The subsequent clause is even more alarming:

(3) promote the right of United States commercial entities to explore outer space and utilize space resources, in accordance with the existing international obligations of the United States, free from harmful interference…

What does “free from harmful interference” mean? In the case of a mining corporation imposing slave labor working conditions, this clause suggests that international organizations such as the International Criminal Court would not have the power to directly intervene. Basically, managers at prospective space mining operations would be protected under U.S. Federal Law from international organizations investigating them for using slave labor.

Finally, section 106 of the U.S. Commercial Space Launch Competitiveness Act specifies the U.S. federal courts as having “exclusive jurisdiction”:

 “(g) Federal jurisdiction.—Any claim by a third party or space flight participant for death, bodily injury, or property damage or loss resulting from an activity carried out under the license shall be the exclusive jurisdiction of the Federal courts.”

Basically, this means that any human rights issues arising in the mining operations of corporations with off-world bases would have to be addressed through U.S. federal courts.

The U.S. Commercial Space Launch Competitiveness Act raises some very troubling legal issues about future mining operations by U.S. based corporations. However, rather than a hypothetical legal problem to be debated by space law attorneys, there is testimonial evidence that space mining operations already secretly exist. Furthermore, it has been claimed that these mining operations use slave labor on Mars and other locations in the solar system.

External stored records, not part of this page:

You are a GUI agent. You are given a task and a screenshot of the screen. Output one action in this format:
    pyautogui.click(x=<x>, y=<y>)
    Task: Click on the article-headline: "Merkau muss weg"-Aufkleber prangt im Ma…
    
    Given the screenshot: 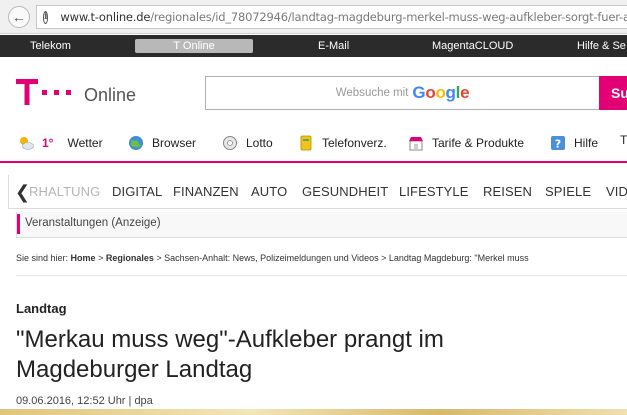 What is the action you would take?
    pyautogui.click(x=230, y=354)
    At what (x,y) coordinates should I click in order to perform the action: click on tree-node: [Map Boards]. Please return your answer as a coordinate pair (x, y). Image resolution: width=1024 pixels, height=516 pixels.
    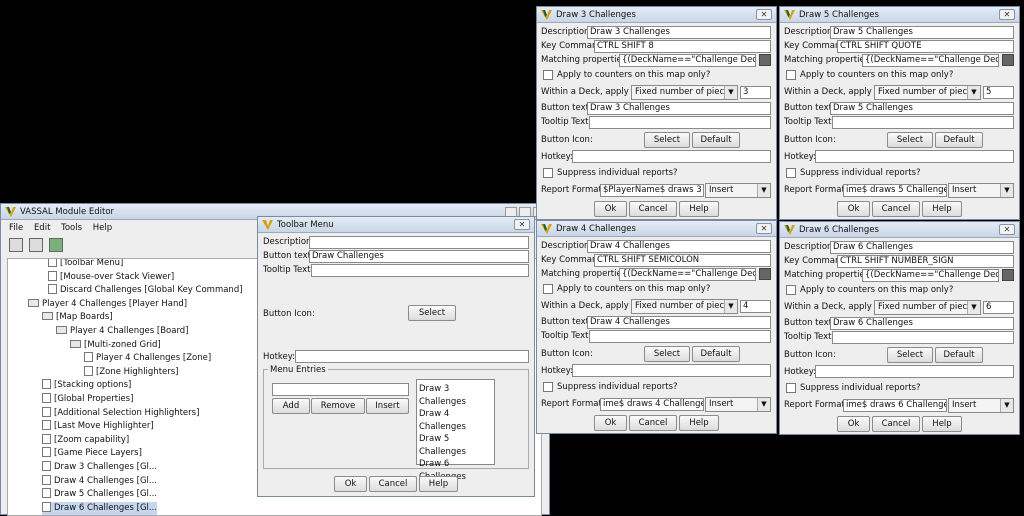
    Looking at the image, I should click on (78, 318).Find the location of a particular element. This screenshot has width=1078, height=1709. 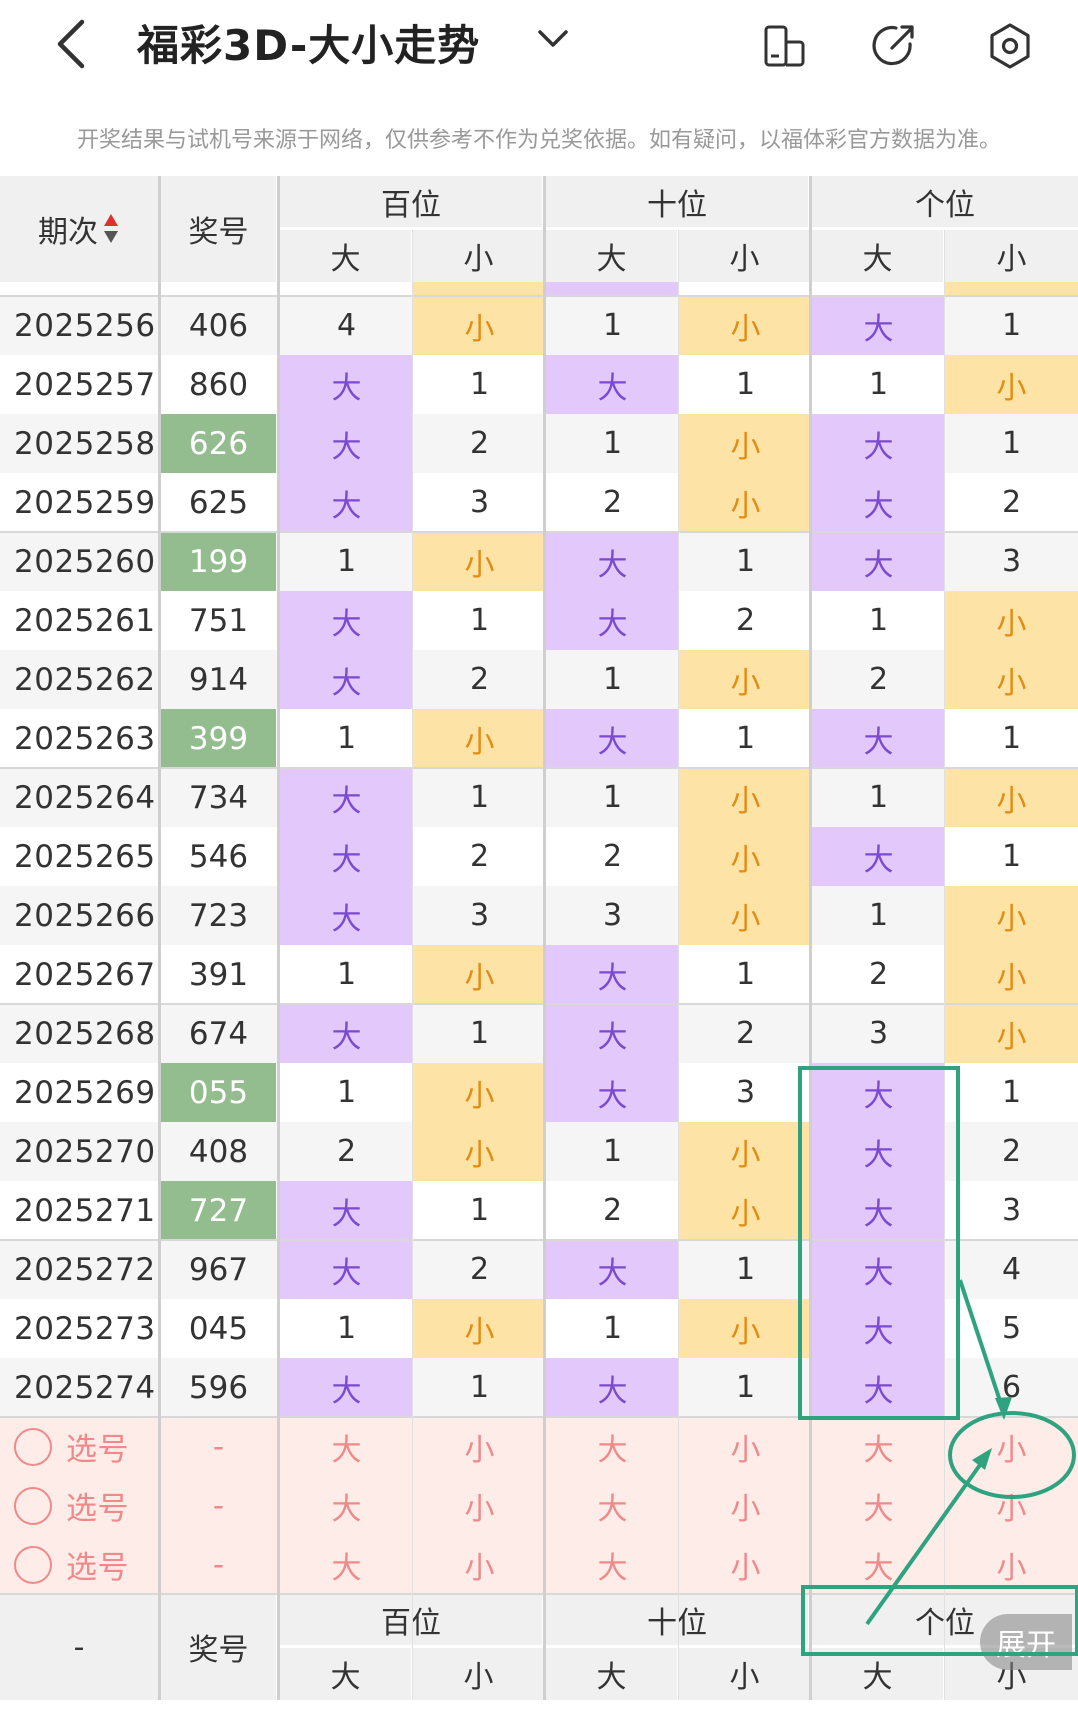

group-header-tens: 十位 is located at coordinates (677, 202). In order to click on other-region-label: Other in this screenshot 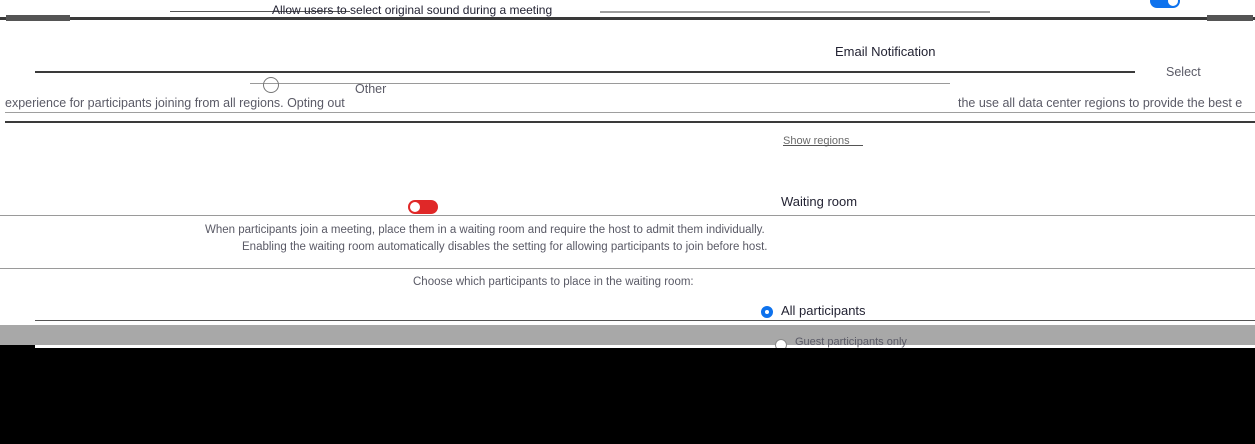, I will do `click(371, 89)`.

According to alleged eyewitness testimony, an inspection of a Mars mining and manufacturing facility was conducted on June 20, 2015. In a detailed report written two days later, Corey Goode claims that he along with a “Lt Col Gonzales” (a pseudonym) were given an official tour of a facility owned by a corporation called the “Interplanetary Corporate Conglomerate” (ICC). The inspection was done to investigate claims of slave labor being used at ICC facilities.

According to Goode, a former ICC employee had defected to a rival space program called the “Secret Space Program (SSP) Alliance”, and was willing to testify in future legal proceedings against responsible corporate officials.

A Council heading the SSP Alliance made the necessary arrangements for Goode and Gonzales to travel to Mars and inspect the ICC facility. Based on what Goode and Gonzales directly witnessed, there is testimonial evidence that slave labor is currently being used on Mars to mine and manufacture products for the ICC.

It has been claimed that the findings of investigations by the SSP Alliance, against corporate and other abuses in space, will submitted in planned “crimes against humanity” trials.

If Goode’s report is accurate, then the effect of the U.S. Commercial Space Launch Competitiveness Act would be to give U.S. federal legal protection to the owners, managers and personnel of corporations currently using slave labor in off-world operations. Investigations by international human rights organizations, including the International Criminal Court, and the alleged SSP Alliance legal proceedings, would be effectively neutralized.

Currently, the House’s Space Resource Exploration and Utilization Act awaits reconciliation with its Senate version before being passed on to President Obama for his signature and ratification. This is expected to happen quickly with little debate since the general public, mass media, and perhaps even Obama himself, are unaware of the secret decades-long involvement of U.S. corporations in off-world mining operations. 

It appears more than coincidental that at the same time as accusations of slave labor being used at off-world mining operations are being secretly investigated for possible criminal prosecution, that the U.S. Congress has passed legislation that would effectively provide legal protection to corporate officials responsible for crimes against humanity in space.